Problem to work on - Where does "column" appear in the data? Return each line that holds it.

Supplied records -

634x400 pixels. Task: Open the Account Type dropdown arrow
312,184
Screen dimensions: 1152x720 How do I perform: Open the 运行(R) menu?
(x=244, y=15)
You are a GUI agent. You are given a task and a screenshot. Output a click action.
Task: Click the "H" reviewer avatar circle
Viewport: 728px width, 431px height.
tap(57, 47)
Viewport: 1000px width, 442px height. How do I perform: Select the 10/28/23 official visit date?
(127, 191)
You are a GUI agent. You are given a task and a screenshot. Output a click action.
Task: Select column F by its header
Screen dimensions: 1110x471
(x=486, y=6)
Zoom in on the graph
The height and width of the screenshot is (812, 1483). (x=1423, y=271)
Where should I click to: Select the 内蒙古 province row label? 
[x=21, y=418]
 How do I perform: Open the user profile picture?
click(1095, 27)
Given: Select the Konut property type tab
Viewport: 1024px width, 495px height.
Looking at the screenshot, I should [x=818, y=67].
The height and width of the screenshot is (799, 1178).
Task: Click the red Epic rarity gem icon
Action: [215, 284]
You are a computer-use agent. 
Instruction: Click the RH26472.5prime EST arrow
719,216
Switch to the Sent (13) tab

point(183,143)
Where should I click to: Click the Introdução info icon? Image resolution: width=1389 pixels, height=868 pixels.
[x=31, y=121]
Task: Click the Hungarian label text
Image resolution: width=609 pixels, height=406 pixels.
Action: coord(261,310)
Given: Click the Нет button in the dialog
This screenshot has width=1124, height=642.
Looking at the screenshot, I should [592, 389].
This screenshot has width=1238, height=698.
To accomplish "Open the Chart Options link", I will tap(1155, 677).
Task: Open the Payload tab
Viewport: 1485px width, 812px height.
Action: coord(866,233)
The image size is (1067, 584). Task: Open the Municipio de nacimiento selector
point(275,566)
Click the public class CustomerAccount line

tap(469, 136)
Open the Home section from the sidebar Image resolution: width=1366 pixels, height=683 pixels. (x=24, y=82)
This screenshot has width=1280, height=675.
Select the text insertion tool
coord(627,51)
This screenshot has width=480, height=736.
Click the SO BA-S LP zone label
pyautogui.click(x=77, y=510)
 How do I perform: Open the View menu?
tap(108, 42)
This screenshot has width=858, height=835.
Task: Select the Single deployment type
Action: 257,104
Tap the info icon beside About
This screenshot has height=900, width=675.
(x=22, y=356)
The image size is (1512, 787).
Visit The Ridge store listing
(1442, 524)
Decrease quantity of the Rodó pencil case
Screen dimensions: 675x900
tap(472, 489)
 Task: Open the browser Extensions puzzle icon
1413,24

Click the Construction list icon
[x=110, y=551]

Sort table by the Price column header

Finished task -
Task: Select column F by its header
Sort table by the Price column header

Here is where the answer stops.